OIG

Enforcement Trends: The OIG’s Recent Safe Harbor Changes

On February 26, the OIG will wrap up public comments on changes to the federal Anti-Kickback Statute (AKS) current safe harbor rules. While such review takes place every year, 2018 could be a year of big changes designed to expand safe harbor protection and promote more active deal making between providers and their referral sources.

While the current political mandate to cut regulation is one factor, the OIG’s efforts to loosen AKS restrictions actually date back to the previous administration. Exhibit A: The Safe Harbor and Civil Monetary Penalty (CMP) Revisions Final Rule that took effect on December 7, 2016, six weeks before the current President was sworn in. Here’s a quick overview of the five changes affecting labs.

1. New Free Transportation Safe Harbor 

The change with the most direct impact on labs was the new safe harbor covering “free or discounted local transportation services provided to” federal program beneficiaries. The new safe harbor covers both:

  • Actual transportation to and from a patient’s home so as to provide the patient access to a provider or supplier; and
  • Transportation vouchers.

Of course, safe harbors always come with strings attached. Key limitations of the new safe harbor: 

  • Transportation may only be offered to established patients, which is defined as including new patients who contact the provider to schedule an appointment—once the initial appointment is made, those patients are deemed established patients;
  • It covers only certain types of transportation, including luxury, air and ambulance level service;
  • The lab may not advertise or use as a marketing tool the fact that it provides free or discounted transportation;
  • Health care services or items may not be advertised or marketed during the transportation or at any time by drivers;
  • Drivers and others involved in arranging the transportation may not be compensated on a “per-beneficiary-transported basis”;
  • Transportation must be for the purpose of accessing medically necessary items and services;
  • The entity making the transport possible must bear the cost of transport and may not shift those costs to federal programs or other payers or individuals; and
  • The maximum distance of transportation to the lab is 25 miles in urban areas and 50 miles in rural areas, measured “as the crow flies” within a radius of that mileage.

It is important to stress that the OIG was considering excluding lab and home health services from the safe harbor due to concerns that transportation offered by these providers would be more likely to induce referrals.

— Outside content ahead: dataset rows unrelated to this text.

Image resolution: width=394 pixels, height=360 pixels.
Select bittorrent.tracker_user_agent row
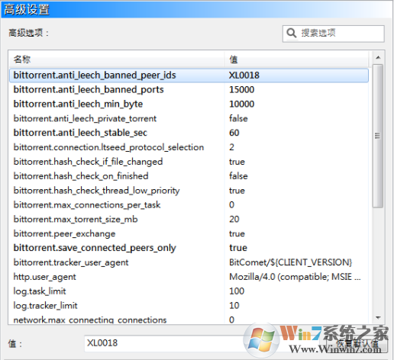point(189,262)
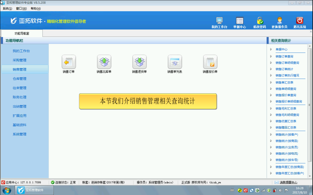The width and height of the screenshot is (313, 195).
Task: Open the 销售订单 icon
Action: 69,62

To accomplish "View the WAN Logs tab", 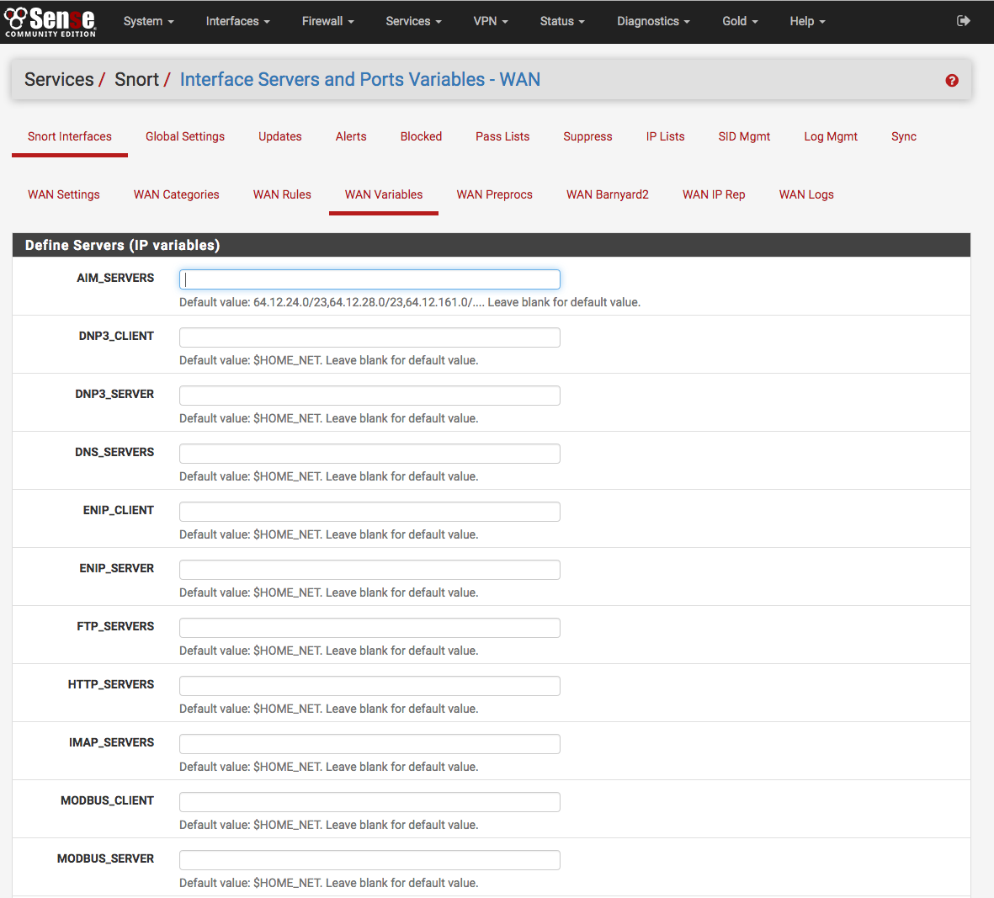I will (806, 194).
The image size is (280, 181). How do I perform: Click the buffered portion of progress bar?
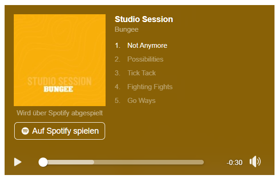pos(71,162)
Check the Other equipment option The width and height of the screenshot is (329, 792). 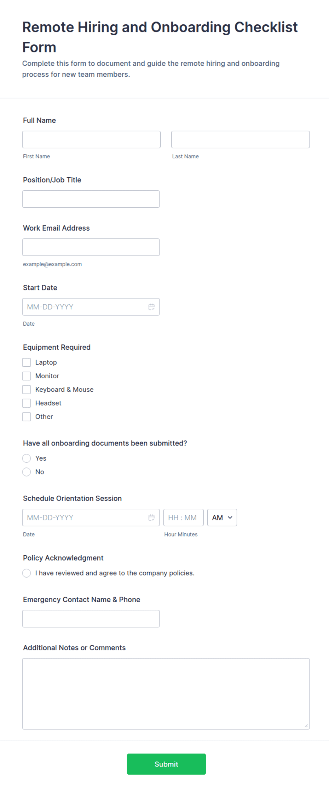tap(27, 417)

But after soliciting comments, the OIG ultimately decided not to omit labs and home health providers from the Final Rule.

 2. Technical Correction to “Referral Services” Safe Harbor 

One current AKS safe harbor allows participants to make payments to a referral service as long as the payment is:

  • Assessed equally against and collected equally from all participants, e.g., not just Medicare participants; and
  • Based solely on the costs of operating the referral service and not on the volume or value of referrals to or business generated “by either party for the referral service” for which payment may be made under Medicare.

The Final Rule makes a technical change by eliminating the phrase “by either party for the referral service” and substituting “by either party for the other party.” The change was made to eliminate the ambiguity in the current language that could be interpreted as meaning referral services may adjust their fees on the basis of volumes of referrals made to participants, the OIG explains. 

 3. New Safe Harbor for Pharmacy Cost-Sharing Waivers

A new safe harbors allows providers to waive or reduce Medicare/Medicaid beneficiary coinsurance/deductible amounts, including waivers or reductions by pharmacies of cost-sharing obligations under Medicare Part D and other federal health care programs, e.g., physician copayments for Part B drugs, as long as:

  • The waiver/reduction is not advertised or used for marketing;
  • The pharmacy does not routinely waive cost-sharing; and
  • The pharmacy either:
    • Determines in good faith that the beneficiary has a financial need; or
    • Fails to collect cost-sharing amounts after making reasonable efforts to do so.

    4. New Safe Harbor for Emergency Ambulance Cost-Sharing Waivers

    Another new safe harbor permits waiver or reduction Medicare/Medicaid beneficiary coinsurance/deductible amounts for “emergency ambulance services” furnished by a Part B ambulance provider or supplier owned or operated by a state or its political subdivision (or a tribal health program), provided that:

    • Providers offer the waiver or reduction on a uniform basis;
    • Waivers and reductions are not based on patient-specific factors other than residency; and
    • Providers do not claim the waiver or deduction amount as bad debt.

     5. Revisions to “Nominal Value” Thresholds

    On the same day the Final Rule was published, the OIG issued a new Policy Statement adjusting its thresholds for “nominal value,” i.e., gifts or items that do not constitute “remuneration” banned by the AKS because their value is so low:

    • Previous thresholds: $10 per item and $50 in the aggregate (per patient per year);
    • Updated thresholds: $15 per item and $75 in the aggregate.